Step 6: Pareto analysis

I added a Pareto panel to show concentration by area.

One important detail: I explicitly excluded the Unknown area bucket in Pareto, because it can dominate and hide distribution patterns in known regions.

That small modeling choice changed interpretation a lot and is a good reminder to be explicit about data quality buckets.

Step 7: Deploy on Vercel

I deployed with Vercel CLI and configured production env vars:

CLICKHOUSE_URL
CLICKHOUSE_USER
CLICKHOUSE_PASSWORD
CLICKHOUSE_DATABASE

I also pinned runtime/region choices to keep ClickHouse access reliable from server-side code.

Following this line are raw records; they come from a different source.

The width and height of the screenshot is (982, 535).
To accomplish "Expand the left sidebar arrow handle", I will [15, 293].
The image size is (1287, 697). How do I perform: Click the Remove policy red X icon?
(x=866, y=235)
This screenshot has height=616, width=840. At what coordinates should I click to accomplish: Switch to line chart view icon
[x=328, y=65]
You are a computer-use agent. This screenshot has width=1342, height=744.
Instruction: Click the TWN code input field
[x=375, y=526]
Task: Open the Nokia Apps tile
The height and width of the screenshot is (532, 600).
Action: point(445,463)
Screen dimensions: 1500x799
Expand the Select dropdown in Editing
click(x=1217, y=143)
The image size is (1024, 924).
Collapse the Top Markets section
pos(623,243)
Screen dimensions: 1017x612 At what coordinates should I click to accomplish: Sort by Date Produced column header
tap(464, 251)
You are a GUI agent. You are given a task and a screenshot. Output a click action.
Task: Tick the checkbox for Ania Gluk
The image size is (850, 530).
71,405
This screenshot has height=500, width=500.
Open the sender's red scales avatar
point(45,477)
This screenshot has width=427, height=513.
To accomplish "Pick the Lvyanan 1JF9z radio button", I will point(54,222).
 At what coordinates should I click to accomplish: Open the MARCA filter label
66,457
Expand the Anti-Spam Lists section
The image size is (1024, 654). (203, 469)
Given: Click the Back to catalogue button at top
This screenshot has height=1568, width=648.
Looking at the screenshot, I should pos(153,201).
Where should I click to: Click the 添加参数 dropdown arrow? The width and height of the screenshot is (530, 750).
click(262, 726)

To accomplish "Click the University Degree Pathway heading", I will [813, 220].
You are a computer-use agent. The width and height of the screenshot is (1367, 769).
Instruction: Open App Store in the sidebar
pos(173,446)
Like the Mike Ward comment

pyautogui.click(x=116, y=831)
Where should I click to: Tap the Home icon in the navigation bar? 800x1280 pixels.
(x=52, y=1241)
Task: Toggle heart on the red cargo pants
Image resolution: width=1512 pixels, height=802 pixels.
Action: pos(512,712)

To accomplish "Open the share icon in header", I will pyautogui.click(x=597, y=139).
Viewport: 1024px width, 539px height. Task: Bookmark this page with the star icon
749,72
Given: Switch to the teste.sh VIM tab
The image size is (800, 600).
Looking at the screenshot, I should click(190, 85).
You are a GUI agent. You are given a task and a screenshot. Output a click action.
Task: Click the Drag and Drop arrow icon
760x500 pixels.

What went wrong (and what I learned)

1) Live table truncation causes temporary empty dashboards

I did a truncate + reload on the live table during full ingest, which made the dashboard blank during the operation.

What I’d do next time:

load into a staging table,
validate counts,
atomically swap names.

2) Dimension table drift breaks labels

If mb_area is empty/outdated, area charts fall back to IDs/Unknown.

Fix:

reload dimension,
rebuild rollup,
verify top-N joins with a direct SQL check before redeploying.

3) Performance should be shown, not assumed

Adding query telemetry near each chart changed the quality of the demo immediately. It turns “it seems fast” into “here are the numbers.”

End result

ClickHouse Cloud provisioned and wired into a full-stack app
Full dataset loaded (~2.8M artists)
Public dashboard deployed with query telemetry
Pareto + rollup speed comparison included

Deployment URL:

https://musicbrainz-clickhouse-stats.vercel.app

GitHub repository:

https://github.com/cleovneumann/musicbrainz-clickhouse-stats

If you want to replicate this

Start in this order:

Provision ClickHouse Cloud and verify with a single SELECT 1
Build one table + one query end-to-end in your app
Add ingestion script with streaming pipeline
Add one rollup for one expensive chart
Add query telemetry to every panel
Only then scale up full ingest + deploy

That sequence keeps failure modes isolated and makes debugging much easier.